Umbraco can be deployed on a single physical server running the database and web tier, and this deployment model can be appropriate for small low-cost sites. Umbraco sites which serve content under higher load can also be deployed on a load balanced cluster. Load balanced Umbraco installations can use software or hardware load balancers, and load balanced network files can be shared using a SAN, NAS or a cluster file system or using a file replication service between nodes in the cluster.

=== Releases ===
Version 4.1 Beta II was released on 16 February 2010 which refactors a number of key components of the framework, including the UI tree control to improve performance and the user experience and parts of the data access layer to reduce the number of database calls.

Version 5 (codenamed "Jupiter") is a rewrite of the framework, built using ASP.NET MVC, published in January 2012. Problems (performance and code complexity) inherent in the architecture of the new Version 5 data access layer led to Version 5 being dropped in June 2012 despite having been released on a commercial license, and development efforts refocused on integrating selected Version 5 front end enhancements into Version 4.

Version 6 was released on 31 January 2013, and was focused on additional support for MVC 4 and a new streamlined API.

Version 7 was released on 21 November 2013. It is updated concurrently with version 6, but provides a redesign of the back-office user interface.

Umbraco 8 was released on 26 February 2019.

Umbraco 9 was released on 28 September 2021. This marks the first version fully on .NET 5 and ASP.NET Core.

Umbraco 10 was released on 16 June 2022. This release brought Umbraco to .NET 6 and ASP.NET Core 6 and SQLite support.

Umbraco 11 was released on 1 December 2022. This release brought Umbraco to .NET 7 and ASP.NET Core 7 and a new Block Grid Editor.

Umbraco 12 was released on 29 June 2023. This release brought a headless API called the Content Delivery API, and support for Entity Framework Core.

Umbraco 13 was released on 14 December 2023. This release brought Umbraco to .NET 8 and C# 12.

Umbraco 14 was released on 30 May 2024. This release brought a new backoffice built in TypeScript and Lit, and removed the existing deprecated AngularJS version

Umbraco 15 was released on 14 November 2024. This release brought Umbraco to .NET 9 and introduced Microsoft HybridCache and Tiptap RTE.

Umbraco 16 was released on 12 June 2025. This version introduced Tiptap as the default rich text editor (RTE), replacing the previous editor.

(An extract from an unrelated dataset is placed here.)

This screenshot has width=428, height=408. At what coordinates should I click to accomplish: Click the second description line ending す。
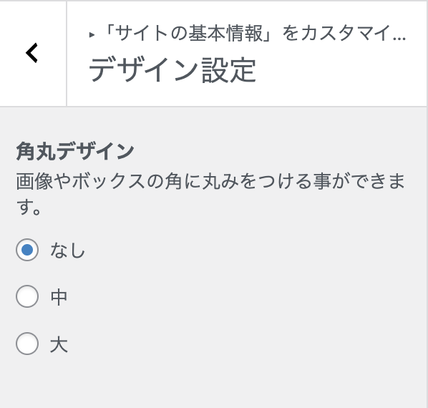click(29, 207)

Tiptap was first made available in Umbraco 15. Other updates in version 16 included improvements to the back-office user interface and new options for locking, moving, and hiding properties.

== Community ==
Since 2005, an annual developer conference Codegarden has taken place in or in the region of Copenhagen, except in 2007, when it was held in London. It now takes place in Odense each year.

In the UK there has been an annual developer conference Umbraco Spark which takes place in Bristol each spring. Umbraco Spark has had over 150 attendees and has been running each year since 2019 (with a 2-year gap during the COVID-19 pandemic). The next Umbraco Spark will be on 8 March 2024.

In the United States, The Umbraco US Festival is a key event for the Umbraco community in the United States, held periodically since 2014. The 2024 festival, hosted in Chicago, featured over 150 attendees, workshops, and presentations focused on Umbraco features, advantages, and accessibility.

== Reception ==
In August 2009, Umbraco was included in a list of 10 CMS platforms recommended by the Danish Version2 magazine. Among these were three systems initially developed in Denmark: Sitecore, TYPO3, and Umbraco.